Extrait →
________________________

Cependant, le poids du droit international n’est pas le seul obstacle. Merz part-il vraiment du principe que l’actuel gouvernement américain se réjouirait qu’un nouveau gouvernement allemand fasse échouer ses négociations avec la Russie ? Que se passerait-il si Washington ne réagissait pas à une telle attaque par des louanges et un soutien, mais par l’indignation ? Même les encouragements les plus vigoureux de Londres ou de Paris n’y changeraient pas grand-chose (et encore moins ceux des nains baltes).

Seulement, il y a encore le dragon dans la pièce, que l’on oublie facilement à force de regarder fixement l’ours. Une attaque allemande contre la Russie ? La situation juridique est si évidente que la réaction chinoise pourrait être bien plus sévère que ce à quoi on est habitué. Un peu d’aide de l’Extrême-Orient pour la Russie attaquée ? Comme je l’ai dit, la qualité est complètement différente lorsque de telles attaques sont menées par des Allemands, par rapport à des Britanniques ou des Français… c’est presque gênant d’avoir à l’expliquer.

________________________

Données recueillies →
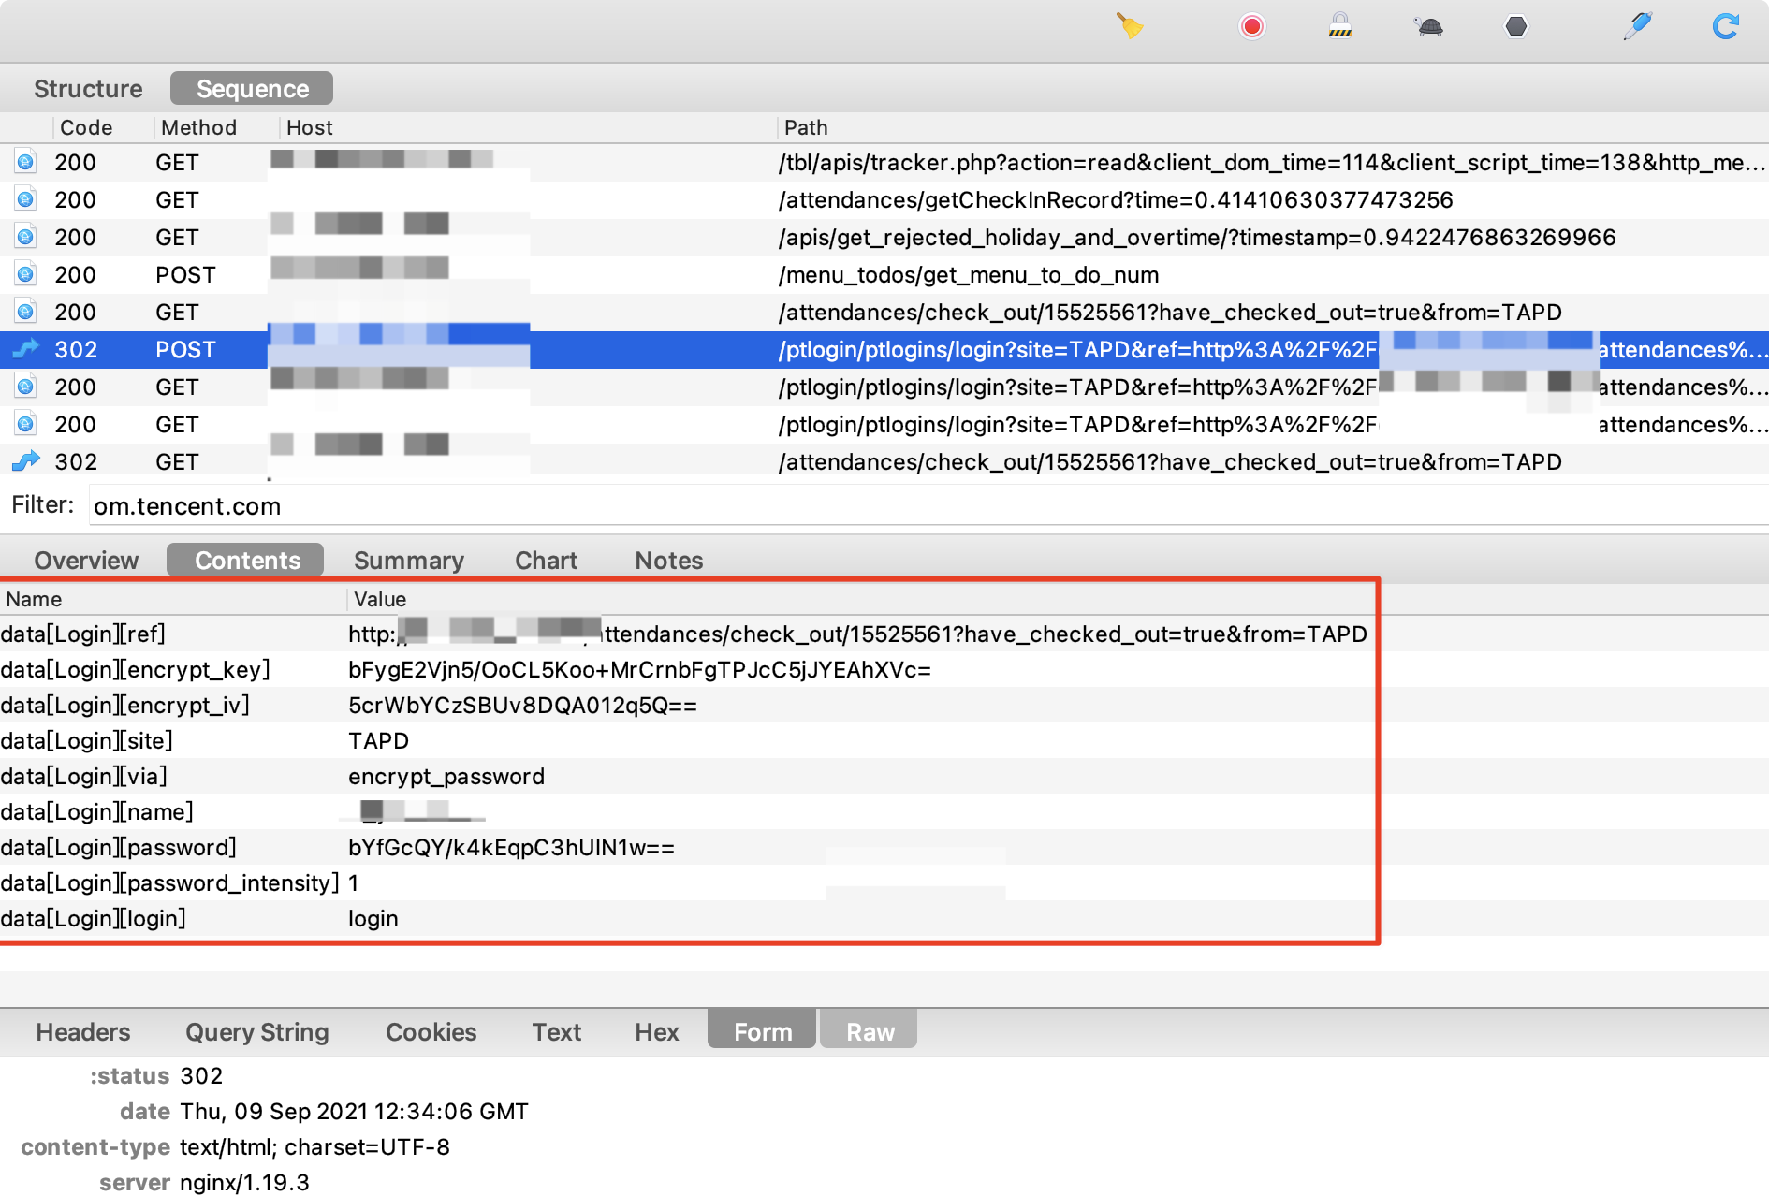Toggle throttling with the turtle icon
Viewport: 1769px width, 1196px height.
coord(1428,27)
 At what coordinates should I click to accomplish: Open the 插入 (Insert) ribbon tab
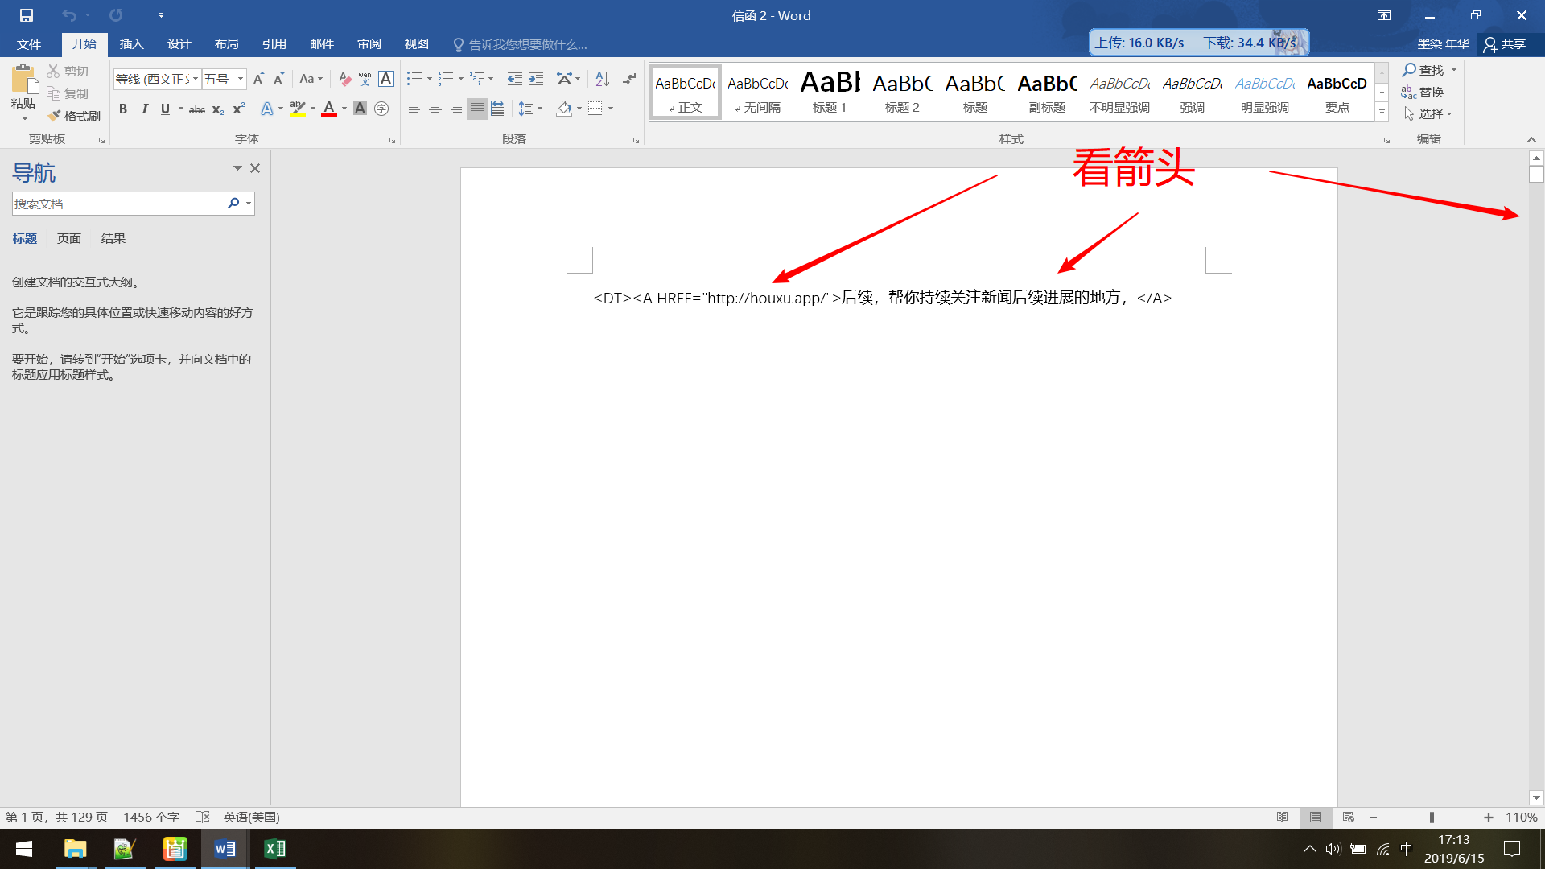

________________________

Consigne →
Recopiez l'extrait en entier, sans y changer un seul mot. Les lignes n'ont aucun lien avec l'extrait.

Résultat obtenu →
Cependant, le poids du droit international n’est pas le seul obstacle. Merz part-il vraiment du principe que l’actuel gouvernement américain se réjouirait qu’un nouveau gouvernement allemand fasse échouer ses négociations avec la Russie ? Que se passerait-il si Washington ne réagissait pas à une telle attaque par des louanges et un soutien, mais par l’indignation ? Même les encouragements les plus vigoureux de Londres ou de Paris n’y changeraient pas grand-chose (et encore moins ceux des nains baltes).

Seulement, il y a encore le dragon dans la pièce, que l’on oublie facilement à force de regarder fixement l’ours. Une attaque allemande contre la Russie ? La situation juridique est si évidente que la réaction chinoise pourrait être bien plus sévère que ce à quoi on est habitué. Un peu d’aide de l’Extrême-Orient pour la Russie attaquée ? Comme je l’ai dit, la qualité est complètement différente lorsque de telles attaques sont menées par des Allemands, par rapport à des Britanniques ou des Français… c’est presque gênant d’avoir à l’expliquer.